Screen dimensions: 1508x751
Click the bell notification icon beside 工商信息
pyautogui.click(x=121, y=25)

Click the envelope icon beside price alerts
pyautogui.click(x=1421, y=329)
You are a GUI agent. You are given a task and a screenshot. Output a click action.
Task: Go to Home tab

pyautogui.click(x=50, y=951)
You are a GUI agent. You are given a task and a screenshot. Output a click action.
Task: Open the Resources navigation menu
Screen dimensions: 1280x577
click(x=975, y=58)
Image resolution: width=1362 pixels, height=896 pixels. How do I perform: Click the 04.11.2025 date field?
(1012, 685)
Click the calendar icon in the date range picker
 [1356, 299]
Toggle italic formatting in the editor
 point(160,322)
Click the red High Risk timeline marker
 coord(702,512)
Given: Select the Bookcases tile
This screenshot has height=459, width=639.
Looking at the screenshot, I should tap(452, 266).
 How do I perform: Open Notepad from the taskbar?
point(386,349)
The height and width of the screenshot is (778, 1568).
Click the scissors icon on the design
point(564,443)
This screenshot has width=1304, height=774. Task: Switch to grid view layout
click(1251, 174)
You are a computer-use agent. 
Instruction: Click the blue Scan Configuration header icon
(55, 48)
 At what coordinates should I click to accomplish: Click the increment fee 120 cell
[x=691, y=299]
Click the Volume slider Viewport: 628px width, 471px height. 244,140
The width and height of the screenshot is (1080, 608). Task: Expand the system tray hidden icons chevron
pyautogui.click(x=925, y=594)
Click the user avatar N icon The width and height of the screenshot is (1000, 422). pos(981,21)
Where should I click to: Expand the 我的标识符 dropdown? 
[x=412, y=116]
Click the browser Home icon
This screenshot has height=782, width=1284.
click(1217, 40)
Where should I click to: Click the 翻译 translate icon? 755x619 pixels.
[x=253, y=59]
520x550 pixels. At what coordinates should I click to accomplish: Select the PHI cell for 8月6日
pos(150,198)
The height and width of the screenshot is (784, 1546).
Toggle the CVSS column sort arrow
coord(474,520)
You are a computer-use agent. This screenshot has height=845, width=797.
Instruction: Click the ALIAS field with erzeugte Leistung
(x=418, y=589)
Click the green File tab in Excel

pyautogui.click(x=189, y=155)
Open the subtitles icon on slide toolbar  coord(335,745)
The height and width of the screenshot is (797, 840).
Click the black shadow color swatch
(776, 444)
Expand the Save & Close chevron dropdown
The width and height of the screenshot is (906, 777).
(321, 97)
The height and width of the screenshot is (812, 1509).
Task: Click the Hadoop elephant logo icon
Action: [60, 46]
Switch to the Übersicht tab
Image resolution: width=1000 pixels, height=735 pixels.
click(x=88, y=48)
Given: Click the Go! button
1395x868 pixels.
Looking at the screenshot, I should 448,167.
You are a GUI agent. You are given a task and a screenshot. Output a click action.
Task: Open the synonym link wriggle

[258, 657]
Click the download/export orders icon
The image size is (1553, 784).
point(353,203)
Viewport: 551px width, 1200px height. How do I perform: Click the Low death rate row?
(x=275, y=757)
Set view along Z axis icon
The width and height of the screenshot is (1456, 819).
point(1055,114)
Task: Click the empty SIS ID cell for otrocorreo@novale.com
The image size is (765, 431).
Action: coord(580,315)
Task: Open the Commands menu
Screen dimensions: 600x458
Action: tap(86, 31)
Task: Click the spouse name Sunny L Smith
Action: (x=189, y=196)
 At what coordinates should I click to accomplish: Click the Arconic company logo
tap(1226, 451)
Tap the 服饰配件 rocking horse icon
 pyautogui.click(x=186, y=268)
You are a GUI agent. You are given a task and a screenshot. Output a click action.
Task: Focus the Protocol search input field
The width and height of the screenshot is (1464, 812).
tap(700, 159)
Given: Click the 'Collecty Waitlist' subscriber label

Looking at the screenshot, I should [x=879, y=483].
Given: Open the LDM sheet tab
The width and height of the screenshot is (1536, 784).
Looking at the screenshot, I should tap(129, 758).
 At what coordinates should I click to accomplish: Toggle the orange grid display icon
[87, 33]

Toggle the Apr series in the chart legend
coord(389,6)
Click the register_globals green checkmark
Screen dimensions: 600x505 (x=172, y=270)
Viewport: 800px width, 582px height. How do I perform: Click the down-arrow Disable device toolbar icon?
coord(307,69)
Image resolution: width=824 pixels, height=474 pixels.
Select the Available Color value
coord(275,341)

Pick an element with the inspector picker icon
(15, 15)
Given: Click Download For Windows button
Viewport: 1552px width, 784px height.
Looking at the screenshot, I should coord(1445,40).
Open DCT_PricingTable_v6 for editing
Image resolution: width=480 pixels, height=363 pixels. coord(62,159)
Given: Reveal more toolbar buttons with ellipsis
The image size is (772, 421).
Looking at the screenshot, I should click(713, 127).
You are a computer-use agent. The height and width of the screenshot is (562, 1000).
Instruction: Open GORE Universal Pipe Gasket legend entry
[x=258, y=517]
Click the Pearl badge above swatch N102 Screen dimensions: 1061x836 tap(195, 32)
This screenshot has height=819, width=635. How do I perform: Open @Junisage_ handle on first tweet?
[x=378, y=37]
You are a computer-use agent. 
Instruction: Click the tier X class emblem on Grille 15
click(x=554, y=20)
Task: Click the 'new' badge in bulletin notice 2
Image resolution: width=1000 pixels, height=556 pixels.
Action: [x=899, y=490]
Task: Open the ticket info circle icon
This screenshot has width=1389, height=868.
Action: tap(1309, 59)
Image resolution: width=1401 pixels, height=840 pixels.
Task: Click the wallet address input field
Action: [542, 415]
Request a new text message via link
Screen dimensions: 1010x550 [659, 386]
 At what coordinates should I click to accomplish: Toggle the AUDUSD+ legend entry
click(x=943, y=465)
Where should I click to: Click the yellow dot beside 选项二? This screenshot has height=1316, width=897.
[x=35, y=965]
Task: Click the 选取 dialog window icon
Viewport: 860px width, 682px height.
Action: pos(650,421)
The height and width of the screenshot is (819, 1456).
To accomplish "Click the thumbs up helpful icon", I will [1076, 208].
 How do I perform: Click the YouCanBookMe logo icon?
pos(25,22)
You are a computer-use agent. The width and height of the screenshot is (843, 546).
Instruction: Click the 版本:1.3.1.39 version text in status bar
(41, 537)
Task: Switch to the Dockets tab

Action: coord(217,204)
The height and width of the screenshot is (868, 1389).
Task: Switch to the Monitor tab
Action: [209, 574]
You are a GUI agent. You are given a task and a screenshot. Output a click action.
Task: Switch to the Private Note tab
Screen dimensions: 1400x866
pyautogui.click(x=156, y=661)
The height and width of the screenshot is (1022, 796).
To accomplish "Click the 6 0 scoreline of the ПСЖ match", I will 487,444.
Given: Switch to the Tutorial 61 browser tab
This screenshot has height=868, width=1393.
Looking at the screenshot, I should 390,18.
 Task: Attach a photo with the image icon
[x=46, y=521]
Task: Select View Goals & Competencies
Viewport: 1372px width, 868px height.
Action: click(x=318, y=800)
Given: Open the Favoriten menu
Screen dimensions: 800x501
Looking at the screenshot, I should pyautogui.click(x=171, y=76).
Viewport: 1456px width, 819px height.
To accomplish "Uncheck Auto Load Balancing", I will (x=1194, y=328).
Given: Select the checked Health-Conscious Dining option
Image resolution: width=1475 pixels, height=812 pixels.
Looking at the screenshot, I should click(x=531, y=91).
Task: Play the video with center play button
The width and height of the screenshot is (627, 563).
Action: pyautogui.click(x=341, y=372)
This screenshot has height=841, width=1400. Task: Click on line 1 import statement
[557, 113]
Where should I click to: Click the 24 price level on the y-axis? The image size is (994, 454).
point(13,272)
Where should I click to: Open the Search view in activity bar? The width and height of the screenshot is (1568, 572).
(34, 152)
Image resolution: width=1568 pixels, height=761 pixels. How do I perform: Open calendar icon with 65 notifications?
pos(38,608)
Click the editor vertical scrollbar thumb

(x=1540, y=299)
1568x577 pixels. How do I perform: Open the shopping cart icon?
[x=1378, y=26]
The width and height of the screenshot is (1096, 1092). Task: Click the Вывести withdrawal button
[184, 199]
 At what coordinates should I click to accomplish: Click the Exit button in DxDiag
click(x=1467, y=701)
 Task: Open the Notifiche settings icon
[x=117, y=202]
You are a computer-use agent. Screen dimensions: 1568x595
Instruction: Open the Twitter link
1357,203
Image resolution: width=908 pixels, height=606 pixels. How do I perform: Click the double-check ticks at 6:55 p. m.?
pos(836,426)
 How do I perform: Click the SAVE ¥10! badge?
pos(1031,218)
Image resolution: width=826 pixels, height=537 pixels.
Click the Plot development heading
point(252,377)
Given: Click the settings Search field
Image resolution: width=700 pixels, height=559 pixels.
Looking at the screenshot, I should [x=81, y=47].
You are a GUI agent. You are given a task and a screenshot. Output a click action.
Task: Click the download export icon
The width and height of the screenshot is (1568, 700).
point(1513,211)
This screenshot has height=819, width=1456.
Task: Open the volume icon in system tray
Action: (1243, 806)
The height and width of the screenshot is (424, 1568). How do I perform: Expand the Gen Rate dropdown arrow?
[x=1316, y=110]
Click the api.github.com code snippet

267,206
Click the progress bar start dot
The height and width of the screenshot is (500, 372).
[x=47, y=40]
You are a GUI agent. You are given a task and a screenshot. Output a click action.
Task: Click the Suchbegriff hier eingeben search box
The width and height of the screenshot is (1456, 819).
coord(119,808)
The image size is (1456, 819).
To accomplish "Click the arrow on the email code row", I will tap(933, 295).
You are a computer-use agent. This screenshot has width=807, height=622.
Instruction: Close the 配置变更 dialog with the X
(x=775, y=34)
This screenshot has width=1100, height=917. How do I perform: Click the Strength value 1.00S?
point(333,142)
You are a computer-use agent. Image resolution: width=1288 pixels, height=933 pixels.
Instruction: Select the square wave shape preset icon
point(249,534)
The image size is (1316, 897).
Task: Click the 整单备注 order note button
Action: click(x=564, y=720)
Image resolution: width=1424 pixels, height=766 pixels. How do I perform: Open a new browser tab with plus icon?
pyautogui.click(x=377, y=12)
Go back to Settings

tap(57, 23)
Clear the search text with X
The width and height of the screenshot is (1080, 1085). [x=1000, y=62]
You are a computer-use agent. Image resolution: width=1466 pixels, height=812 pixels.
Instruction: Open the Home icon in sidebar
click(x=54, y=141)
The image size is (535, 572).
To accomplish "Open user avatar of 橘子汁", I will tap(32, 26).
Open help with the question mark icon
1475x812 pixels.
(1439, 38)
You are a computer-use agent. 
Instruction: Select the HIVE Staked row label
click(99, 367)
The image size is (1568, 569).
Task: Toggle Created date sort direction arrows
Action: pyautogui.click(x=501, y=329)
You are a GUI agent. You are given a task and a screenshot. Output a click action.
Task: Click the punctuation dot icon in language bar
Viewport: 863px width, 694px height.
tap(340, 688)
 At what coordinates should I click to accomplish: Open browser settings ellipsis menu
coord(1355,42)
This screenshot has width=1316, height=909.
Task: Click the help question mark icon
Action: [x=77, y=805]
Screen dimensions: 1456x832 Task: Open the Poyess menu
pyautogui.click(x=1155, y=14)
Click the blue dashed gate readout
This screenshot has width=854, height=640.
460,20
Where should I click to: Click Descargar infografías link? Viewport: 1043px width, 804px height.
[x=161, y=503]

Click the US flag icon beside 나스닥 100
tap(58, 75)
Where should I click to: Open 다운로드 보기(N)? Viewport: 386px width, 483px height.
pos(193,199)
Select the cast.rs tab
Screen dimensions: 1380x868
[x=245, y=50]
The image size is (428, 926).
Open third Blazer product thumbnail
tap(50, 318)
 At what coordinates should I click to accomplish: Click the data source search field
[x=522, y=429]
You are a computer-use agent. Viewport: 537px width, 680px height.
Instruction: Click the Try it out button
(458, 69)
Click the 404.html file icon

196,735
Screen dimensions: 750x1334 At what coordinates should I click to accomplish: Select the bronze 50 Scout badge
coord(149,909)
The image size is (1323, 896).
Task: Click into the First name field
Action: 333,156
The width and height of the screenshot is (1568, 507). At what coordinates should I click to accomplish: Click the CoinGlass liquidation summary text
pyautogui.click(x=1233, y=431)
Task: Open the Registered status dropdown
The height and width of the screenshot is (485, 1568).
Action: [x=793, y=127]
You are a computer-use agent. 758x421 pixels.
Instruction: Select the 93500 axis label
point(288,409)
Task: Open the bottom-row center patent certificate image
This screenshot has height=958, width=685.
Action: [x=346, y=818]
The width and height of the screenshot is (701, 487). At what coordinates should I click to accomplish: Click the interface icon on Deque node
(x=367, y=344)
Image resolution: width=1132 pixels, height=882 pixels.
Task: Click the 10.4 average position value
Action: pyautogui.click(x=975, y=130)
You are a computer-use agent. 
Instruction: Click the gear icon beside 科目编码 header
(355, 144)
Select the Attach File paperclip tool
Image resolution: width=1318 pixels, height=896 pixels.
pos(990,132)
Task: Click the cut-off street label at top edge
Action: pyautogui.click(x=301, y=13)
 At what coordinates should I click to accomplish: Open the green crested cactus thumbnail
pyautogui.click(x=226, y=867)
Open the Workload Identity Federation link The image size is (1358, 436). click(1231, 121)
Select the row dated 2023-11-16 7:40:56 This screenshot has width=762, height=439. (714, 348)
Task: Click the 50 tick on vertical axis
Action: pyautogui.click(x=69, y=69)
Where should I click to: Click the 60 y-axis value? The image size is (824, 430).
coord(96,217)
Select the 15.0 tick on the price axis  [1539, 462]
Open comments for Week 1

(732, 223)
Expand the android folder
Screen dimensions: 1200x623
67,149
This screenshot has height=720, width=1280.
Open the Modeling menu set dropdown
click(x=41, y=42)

☆ ☆ ☆

### PROBLEM DETAILS
Report how many lines in the records above contain the word "thumbnail". Give the number alone.

### OUTPUT OF THE TASK
2